図書館や自習できる場所を使い、授業外の学習を進めます。巣鴨駅と駒込駅の双方から通学できる立地で、都内と近県から生徒が集まります。
本郷中の部活動・課外活動
運動部と文化部があり、多くの生徒が活動に参加します。ラグビー、サッカー、陸上、野球、柔道、剣道などの運動部に加え、科学、地学、鉄道研究、吹奏楽、美術などの文化部があります。
競技結果だけを目的にせず、学習との両立、時間の管理、学年を越えた協力を学びます。文武両道という方針は、部活動を学習の妨げとみなすのではなく、人間形成の一部として位置づける考え方です。
本郷中の年間行事・学校生活
体育祭、本郷祭、校外学習、林間学校、修学旅行などが行われます。本郷祭では、文化部やクラスが展示や発表を準備し、生徒が運営の役割を担います。
行事では、企画を立て、仲間と分担し、来場者へ伝える過程を経験します。授業で身につけた調査や説明の力を、学校生活の中で実際に使う機会になります。
本郷中学校の入試問題の傾向と対策
国語の入試傾向と対策
国語は50分・100点です。文章読解を中心に、漢字や語句、選択、抜き出し、記述が組み合わされます。複数の文章を読む年もあり、本文量に対して時間を管理する必要があります。
文学的文章では、人物の心情だけを書かず、そう考えるきっかけになった出来事や関係の変化まで説明します。
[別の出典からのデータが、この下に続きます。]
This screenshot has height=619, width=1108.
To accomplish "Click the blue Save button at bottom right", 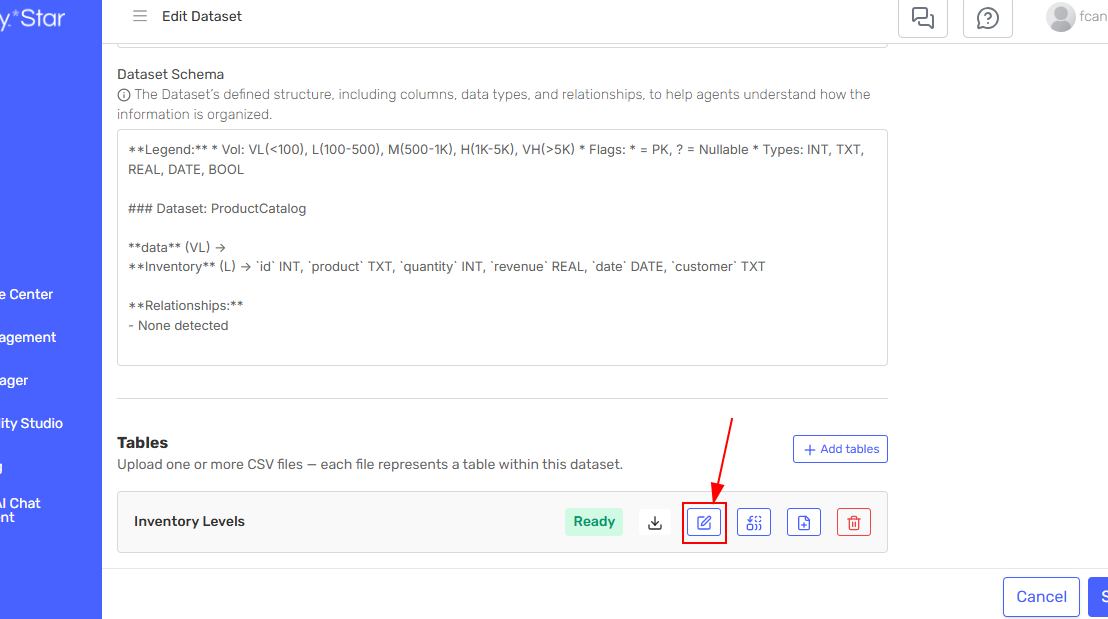I will click(1098, 597).
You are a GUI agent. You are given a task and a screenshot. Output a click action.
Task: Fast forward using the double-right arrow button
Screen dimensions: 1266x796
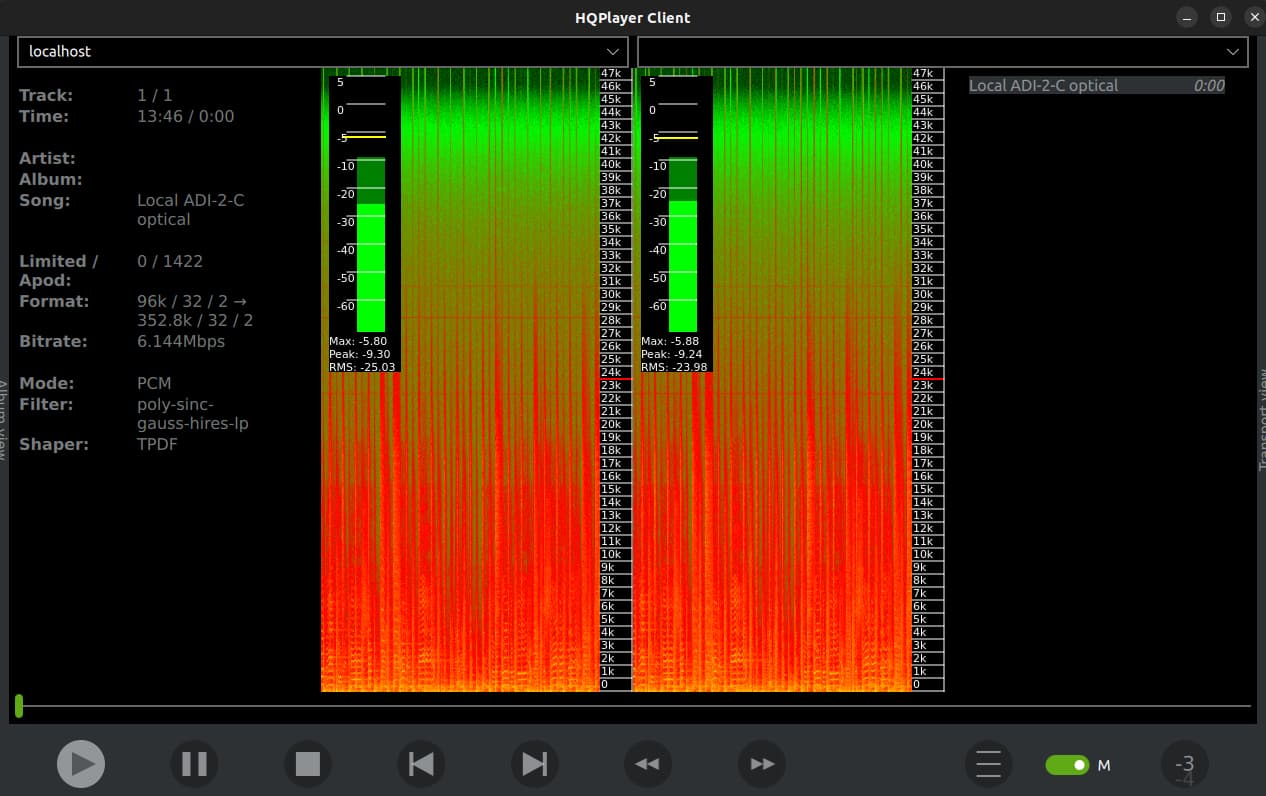762,764
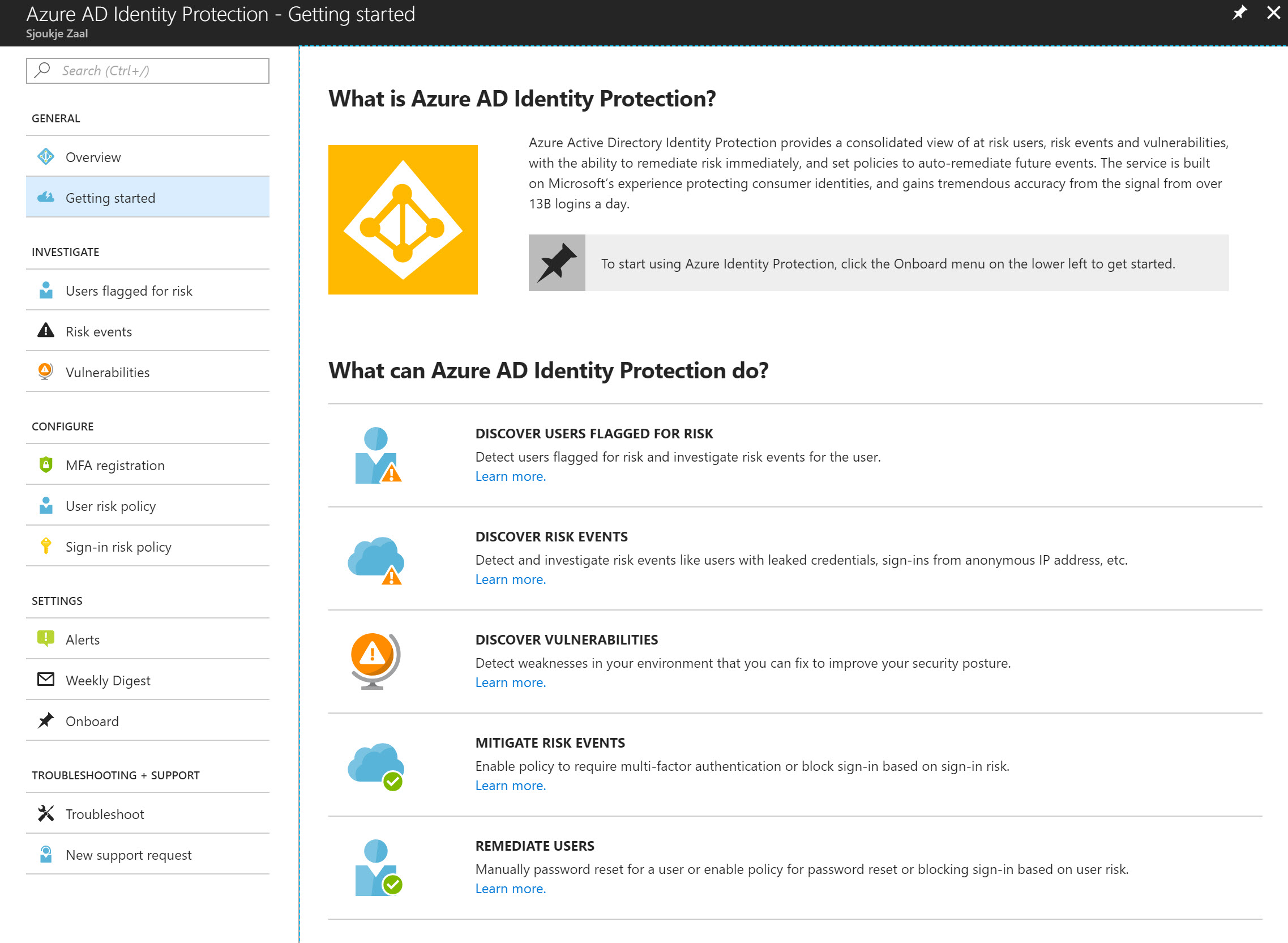1288x943 pixels.
Task: Open New support request
Action: tap(148, 855)
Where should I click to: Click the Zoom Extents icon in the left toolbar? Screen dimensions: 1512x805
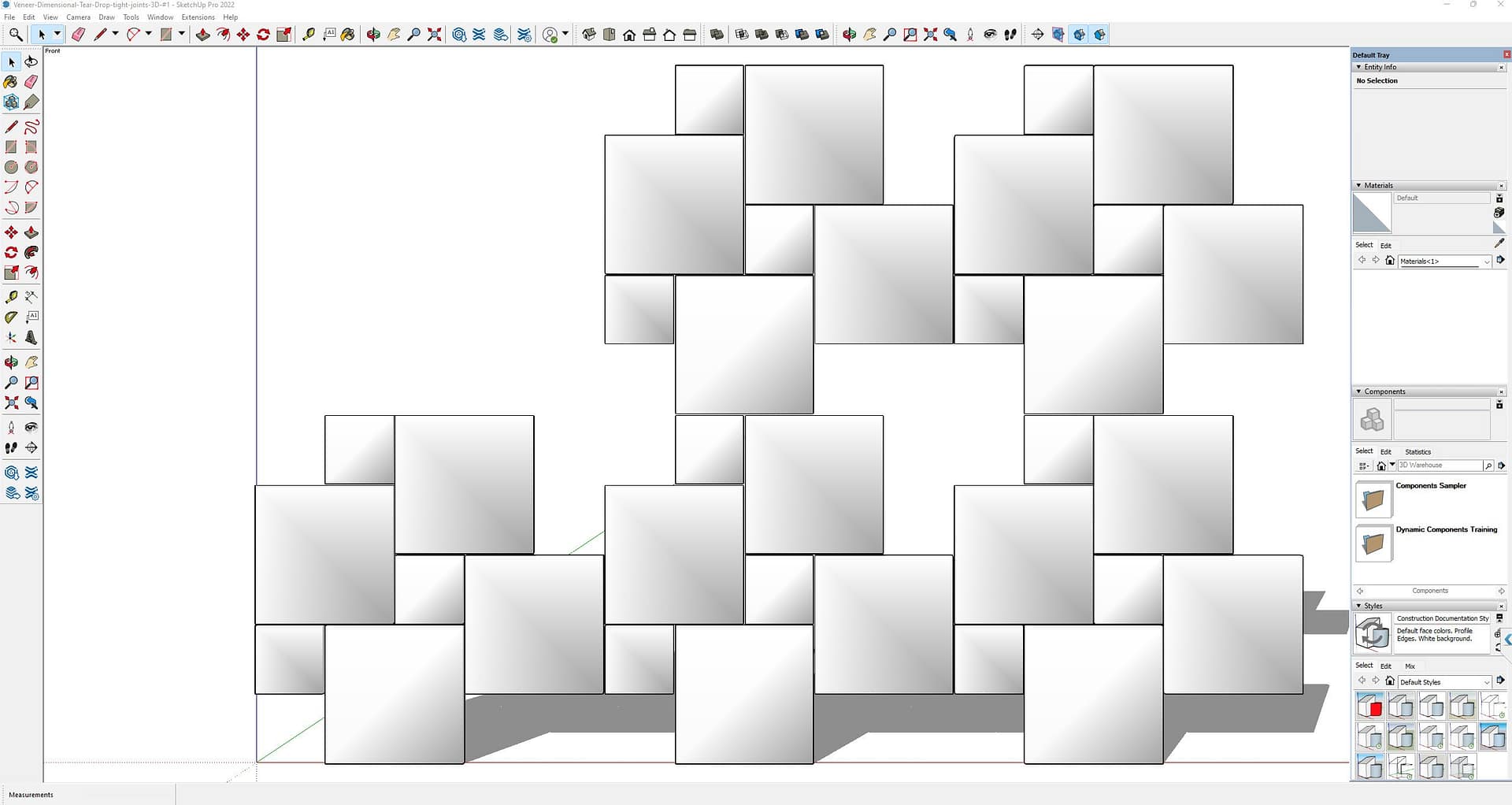(x=11, y=403)
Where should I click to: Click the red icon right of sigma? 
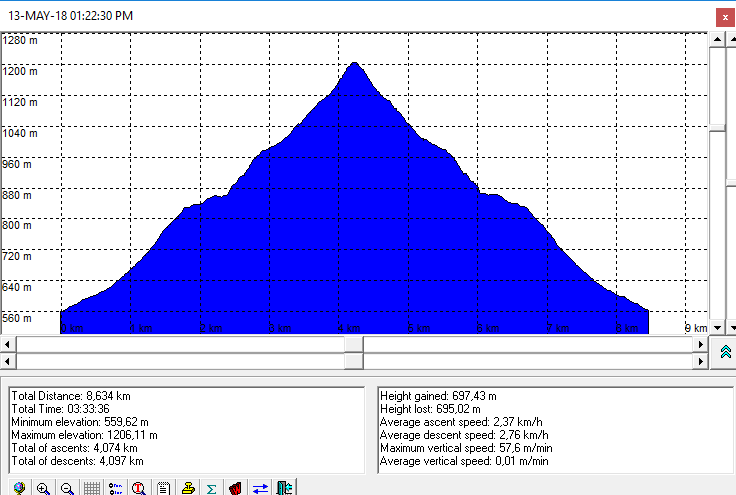pyautogui.click(x=235, y=488)
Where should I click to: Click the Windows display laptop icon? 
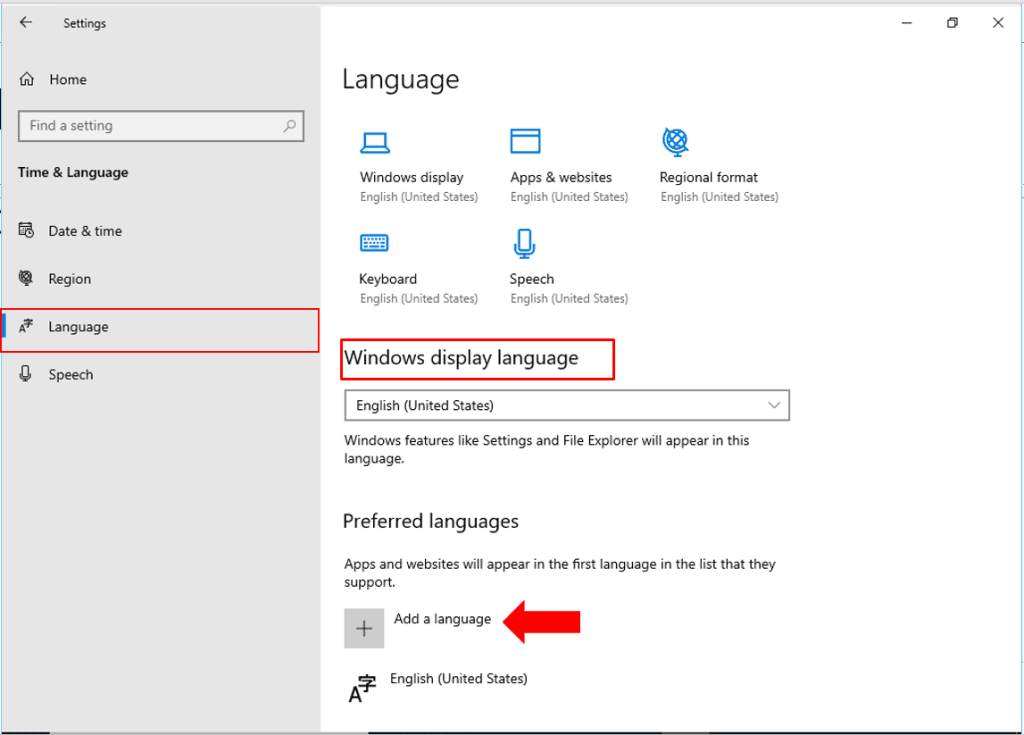[375, 141]
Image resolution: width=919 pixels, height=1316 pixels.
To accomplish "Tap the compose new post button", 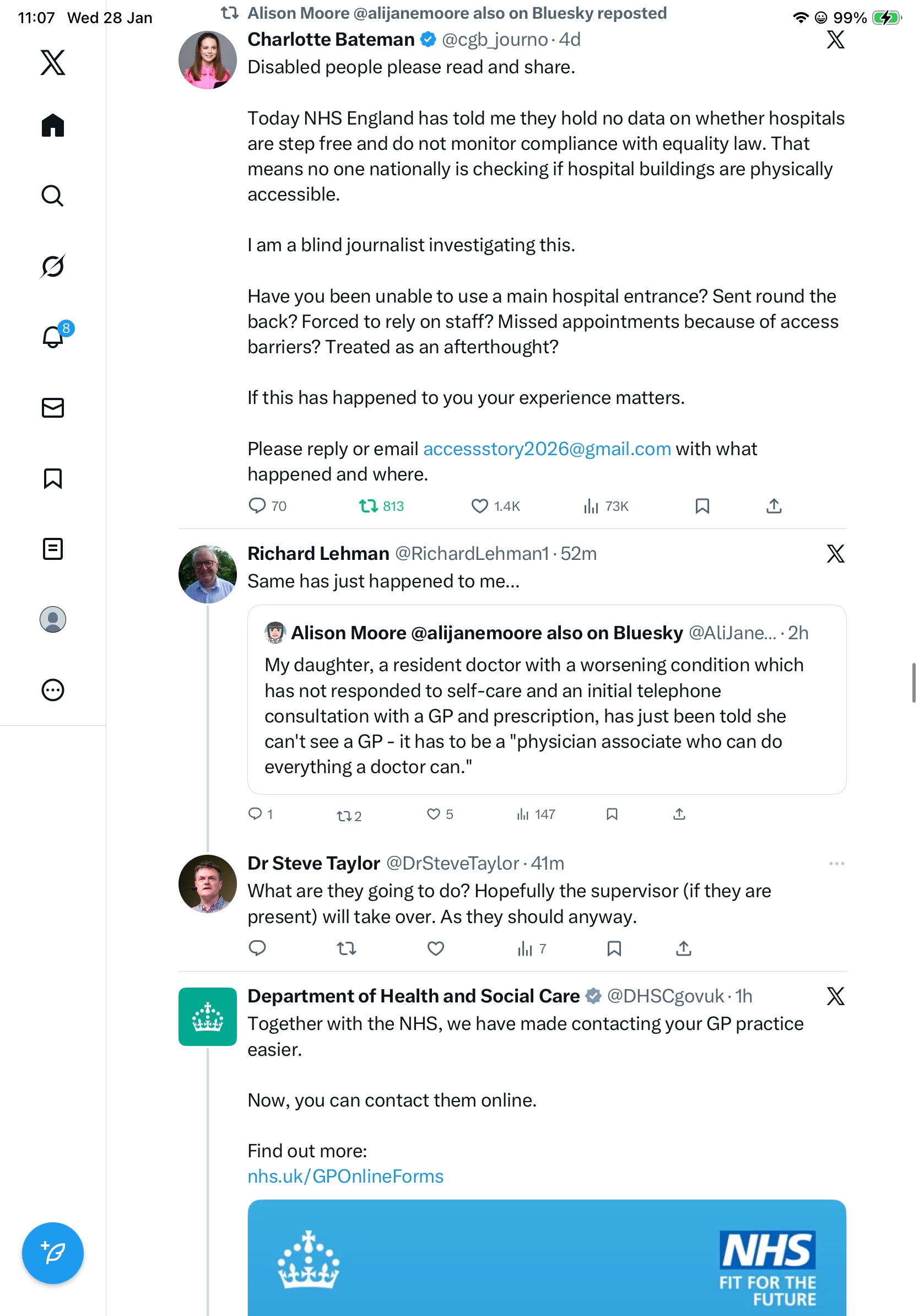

説明的文章では、筆者の主張と、それを支える具体例や対比を分けて整理してください。
記述は本文の表現を使えば完成するとは限りません。設問が理由を求めているのか、内容を言い換えることを求めているのかを最初に確認し、必要な要素を二つか三つに分けてから一文にまとめます。
復習では、正解だけを写さず、根拠となる箇所に線を引きます。そのうえで、自分の答案に主語、結論、理由のどれが欠けていたかを確認してください。3回分の問題は形式の共通点を調べる材料にもなります。
算数の入試傾向と対策
算数は50分・100点です。計算、数の性質、割合と比、速さ、場合の数、平面図形、立体図形などが出されます。標準問題を正確に処理したうえで、条件の多い問題に進む判断が必要です。
図や表を自分で作り、途中式を残してください。解けない問題に時間を使いすぎず、得点できる問題を一巡してから戻る練習が有効です。
理科の入試傾向と対策
理科は40分・75点で、物理、化学、生物、地学から広く出題されます。実験や観察の条件、グラフ、表を読み、計算や説明に結びつけます。
知識を覚えるだけでなく、実験の目的、変えた条件、そろえた条件を説明できるようにしてください。単位をそろえ、途中の値を書いて計算ミスを防ぎます。
社会の入試傾向と対策
社会も40分・75点です。地理、歴史、公民の知識を、地図、統計、写真、史料から判断する問題が中心です。出来事の年代だけでなく、原因と影響を問う問題にも備えます。
資料では題名、年代、単位、出典を先に確認します。時事問題はニュースの用語だけでなく、教科書で学んだ制度や地域とのつながりまで整理してください。
まとめ 次年度入試に向けて
本郷中学校は、学習、生活、部活動を切り離さず、自分で努力を続ける姿勢を育てる男子校です。受験生と保護者の方が押さえておきたい要点は次の3点です。
- 2026年度は3回実施され、第3回の実質倍率が12.3倍だったこと
- 4科350点満点で、国語と算数が各100点、理科と社会が各75点だったこと
- 2027年度募集要項は2026年8月20日時点で未公表であり、9月上旬の公式更新を確認すること
国語では、文章の種類ごとに読み方を変え、設問が求める要素を本文の根拠から組み立てる必要があります。過去問を解いた後は、得点だけでなく、根拠の選び方と時間配分を記録してください。